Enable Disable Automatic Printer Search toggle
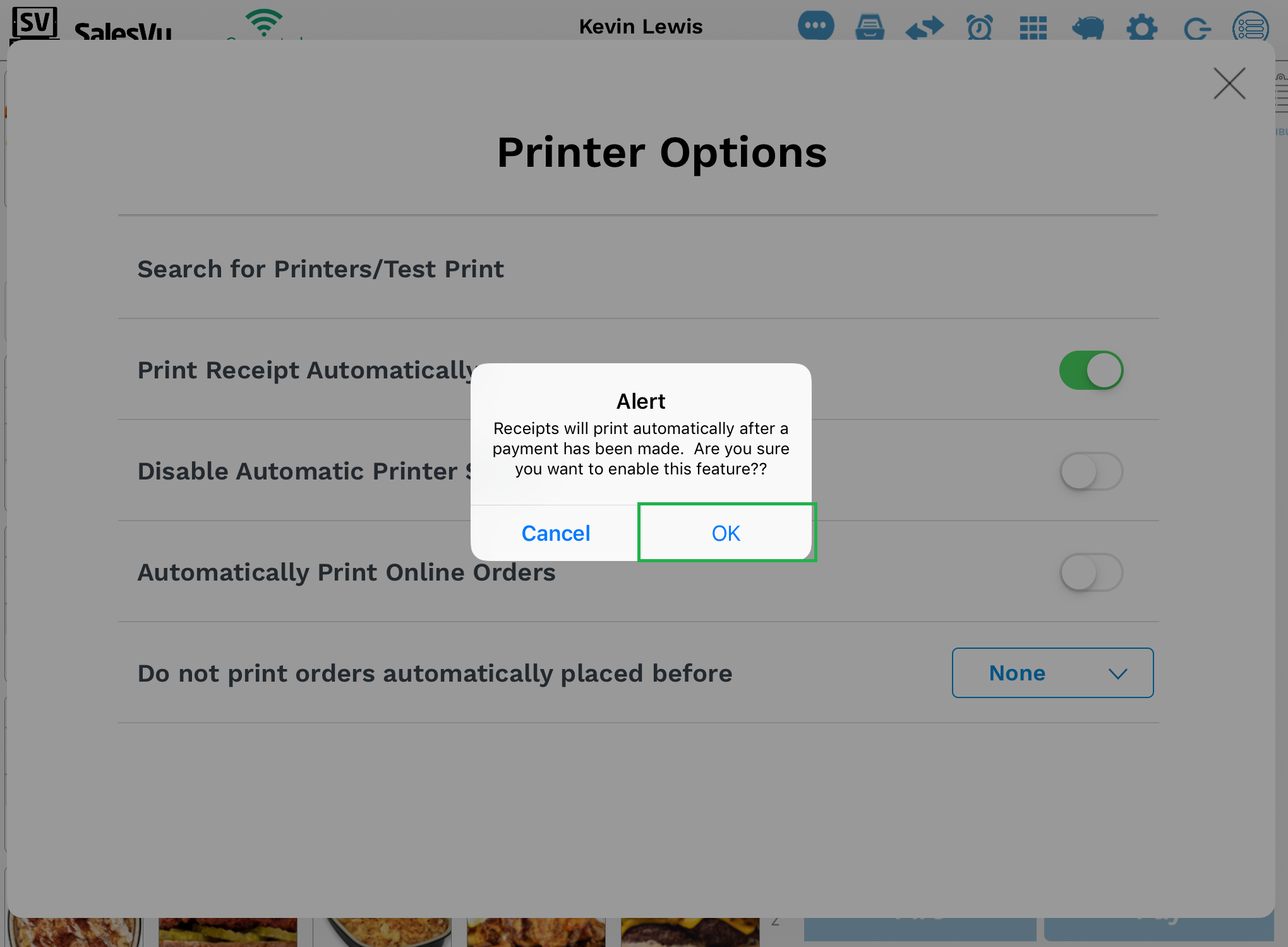 1091,471
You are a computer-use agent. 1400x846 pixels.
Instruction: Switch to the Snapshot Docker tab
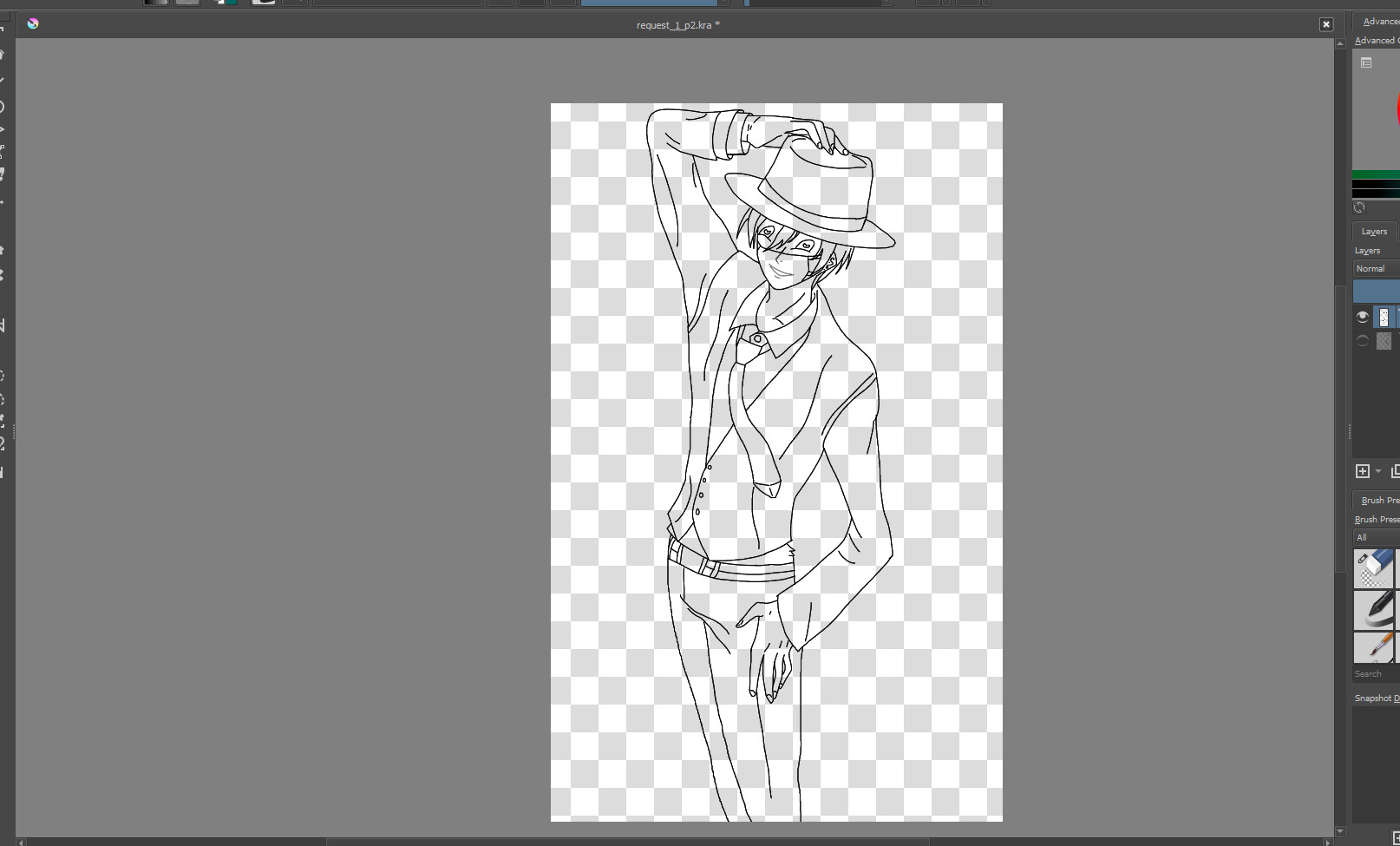[x=1375, y=698]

What is being asked:
Print the data above exactly; drop every picture.

Result for this exercise:
Enable Disable Automatic Printer Search toggle
 1091,471
You are a computer-use agent. 1400x846 pixels.
Instruction: Switch to the Snapshot Docker tab
[x=1375, y=698]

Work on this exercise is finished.